- Sulphur Sulphur
- Coordinates: 33°18′46″N 94°03′21″W﻿ / ﻿33.31278°N 94.05583°W
- Country: United States
- State: Texas
- County: Bowie
- Elevation: 236 ft (72 m)
- Time zone: UTC-6 (Central (CST))
- • Summer (DST): UTC-5 (CDT)
- Area codes: 430 & 903
- GNIS feature ID: 1384147

= Sulphur, Bowie County, Texas =

Sulphur is a ghost town in Bowie County, Texas, United States.

==History==
Sulphur may have been settled when the Texas Pacific Railway was built through the area in the 1870s. A post office was established at Sulphur in 1874 and remained in operation until 1899, with L.C. Leeds as postmaster. Its name was changed to Sulphur Station. It had a gristmill and three mills for lumber, shingles, and planing in 1884 and reported a population of 300. It went down to 100 from 1890 to 1896. There were a few scattered houses in Sulphur in 1936 and was only referred to as Sulphur.
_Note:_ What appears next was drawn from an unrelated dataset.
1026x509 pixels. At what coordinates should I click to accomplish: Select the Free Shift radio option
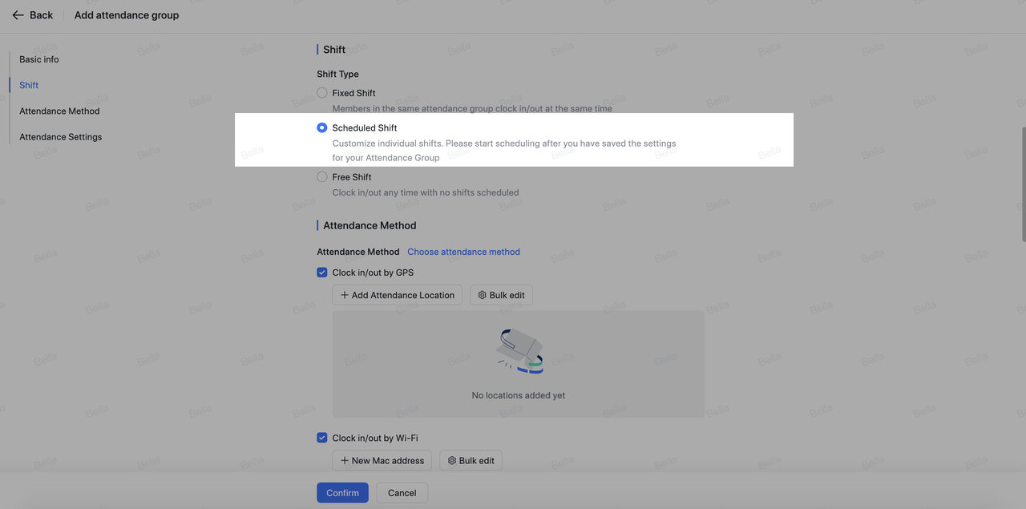coord(322,177)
It may have been the site of another post office from 1903 to 1904. The community disappeared in 1984.

==Geography==
Sulphur was on the eastern end of the Missouri Pacific Railroad and the Sulphur River, 10 mi south of Texarkana.

==Education==
Sulphur is located within the Liberty-Eylau Independent School District.